En la RM, el colesteatoma típicamente es hipointenos en la secuencia T1 y hiperintenso
en la T2, presentando una señal intermedia en la secuencia FLAIR. La restricción de
la difusión es característica de esta lesión. Tras la administración de contraste, puede
haber un sutil realce periférico (Fig. 20 on page 28, Fig. 21 on page 29).

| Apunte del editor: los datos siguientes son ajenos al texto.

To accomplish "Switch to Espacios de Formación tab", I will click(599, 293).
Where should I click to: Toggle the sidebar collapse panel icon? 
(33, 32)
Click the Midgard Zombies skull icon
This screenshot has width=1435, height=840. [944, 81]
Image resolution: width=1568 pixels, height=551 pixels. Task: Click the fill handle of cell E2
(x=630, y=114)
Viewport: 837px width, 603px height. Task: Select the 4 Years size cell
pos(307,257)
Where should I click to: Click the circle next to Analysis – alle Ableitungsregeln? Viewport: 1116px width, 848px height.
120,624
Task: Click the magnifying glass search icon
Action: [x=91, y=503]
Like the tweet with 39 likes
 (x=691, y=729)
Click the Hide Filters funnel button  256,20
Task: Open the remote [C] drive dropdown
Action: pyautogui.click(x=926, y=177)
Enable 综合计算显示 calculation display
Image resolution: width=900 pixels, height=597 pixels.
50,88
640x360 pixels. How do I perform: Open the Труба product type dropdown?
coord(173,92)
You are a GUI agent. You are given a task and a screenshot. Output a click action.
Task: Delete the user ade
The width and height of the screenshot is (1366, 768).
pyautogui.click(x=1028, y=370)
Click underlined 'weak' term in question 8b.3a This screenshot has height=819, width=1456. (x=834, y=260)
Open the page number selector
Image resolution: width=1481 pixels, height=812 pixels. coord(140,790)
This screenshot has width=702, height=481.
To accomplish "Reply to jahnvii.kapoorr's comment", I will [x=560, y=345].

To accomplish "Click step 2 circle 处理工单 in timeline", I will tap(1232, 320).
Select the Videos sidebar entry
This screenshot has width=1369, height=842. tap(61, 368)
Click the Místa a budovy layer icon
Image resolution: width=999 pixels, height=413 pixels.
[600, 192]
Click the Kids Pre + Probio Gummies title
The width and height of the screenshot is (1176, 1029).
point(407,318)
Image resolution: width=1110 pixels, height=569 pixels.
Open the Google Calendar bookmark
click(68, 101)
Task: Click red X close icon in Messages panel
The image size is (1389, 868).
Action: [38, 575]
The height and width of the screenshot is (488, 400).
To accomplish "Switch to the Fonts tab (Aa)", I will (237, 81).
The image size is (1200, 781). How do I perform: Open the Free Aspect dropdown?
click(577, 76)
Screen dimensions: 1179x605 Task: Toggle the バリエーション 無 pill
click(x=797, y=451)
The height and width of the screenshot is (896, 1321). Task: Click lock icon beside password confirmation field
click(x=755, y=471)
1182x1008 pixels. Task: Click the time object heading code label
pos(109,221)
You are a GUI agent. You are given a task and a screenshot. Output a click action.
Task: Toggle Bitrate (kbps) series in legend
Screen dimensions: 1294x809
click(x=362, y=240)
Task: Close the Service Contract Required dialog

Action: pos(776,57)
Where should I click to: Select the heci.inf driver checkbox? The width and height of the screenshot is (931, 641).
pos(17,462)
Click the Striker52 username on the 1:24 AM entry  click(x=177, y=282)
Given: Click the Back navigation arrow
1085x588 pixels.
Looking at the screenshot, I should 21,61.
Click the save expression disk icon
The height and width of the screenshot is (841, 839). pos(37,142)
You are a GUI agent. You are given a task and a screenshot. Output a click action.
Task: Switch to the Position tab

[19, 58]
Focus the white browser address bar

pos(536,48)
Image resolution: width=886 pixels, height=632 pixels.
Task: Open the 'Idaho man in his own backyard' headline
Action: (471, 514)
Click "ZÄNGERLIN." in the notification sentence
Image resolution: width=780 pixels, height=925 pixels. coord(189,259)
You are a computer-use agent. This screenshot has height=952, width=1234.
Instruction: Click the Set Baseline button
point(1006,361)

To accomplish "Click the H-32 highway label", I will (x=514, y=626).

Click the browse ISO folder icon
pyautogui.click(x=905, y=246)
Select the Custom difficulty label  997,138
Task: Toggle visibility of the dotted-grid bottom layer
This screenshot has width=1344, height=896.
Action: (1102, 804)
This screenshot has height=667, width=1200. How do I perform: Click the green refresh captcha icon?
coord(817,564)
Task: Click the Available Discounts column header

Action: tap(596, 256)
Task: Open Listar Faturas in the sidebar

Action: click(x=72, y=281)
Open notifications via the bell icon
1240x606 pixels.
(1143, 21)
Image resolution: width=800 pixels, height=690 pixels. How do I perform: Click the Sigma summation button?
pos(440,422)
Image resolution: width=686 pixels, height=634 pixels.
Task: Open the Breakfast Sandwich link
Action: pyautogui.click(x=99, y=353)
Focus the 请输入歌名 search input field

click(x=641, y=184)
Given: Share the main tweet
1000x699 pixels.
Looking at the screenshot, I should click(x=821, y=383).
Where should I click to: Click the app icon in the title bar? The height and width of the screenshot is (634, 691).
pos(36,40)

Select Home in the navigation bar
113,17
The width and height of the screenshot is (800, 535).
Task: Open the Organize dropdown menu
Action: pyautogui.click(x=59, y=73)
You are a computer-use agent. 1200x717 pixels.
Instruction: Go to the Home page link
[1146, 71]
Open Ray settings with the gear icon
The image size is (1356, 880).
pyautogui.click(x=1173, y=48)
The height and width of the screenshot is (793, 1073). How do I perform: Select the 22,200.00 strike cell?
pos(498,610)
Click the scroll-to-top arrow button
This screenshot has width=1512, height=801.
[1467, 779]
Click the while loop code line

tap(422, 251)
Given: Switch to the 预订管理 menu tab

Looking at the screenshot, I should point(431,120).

Si hay síntomas, la extirpación quirúrgica es necesaria y esto debe incluir la pared del
quiste. En algunos casos hay que llegar a realizar una mastoidectomía. A pesar del
tratamiento quirúrgico se han reportado altas tasas de recurrencia.
DISPLASIAS ÓSEAS
En relación a las displasias óseas cabe destacar la displasia fibrosa propiamente dicha
y la enfermedad de Paget.
Displasia fibrosa
La displasia fibrosa es un trastorno mesenquimal en el que hay una interrupción en el
proceso normal de conversión de hueso inmaduro hacia hueso maduro. El resultado es
una disposición desordenada de trabéculas óseas mezclada con tejido fibroso y quistes.
Clásicamente, la displasia fibrosa se caracteriza por ser monostótica o poliostótica. La
forma poliostótica asocia con afectación craneofacial en aproximadamente el 50 % de
los casos y puede cruzar las líneas de sutura. Aunque es raro, la punta del peñasco
puede estar afectada y puede causar un estrechamiento de los forámenes neurales o
vasculares, dando lugar a neuropatías craneales o insuficiencia vascular.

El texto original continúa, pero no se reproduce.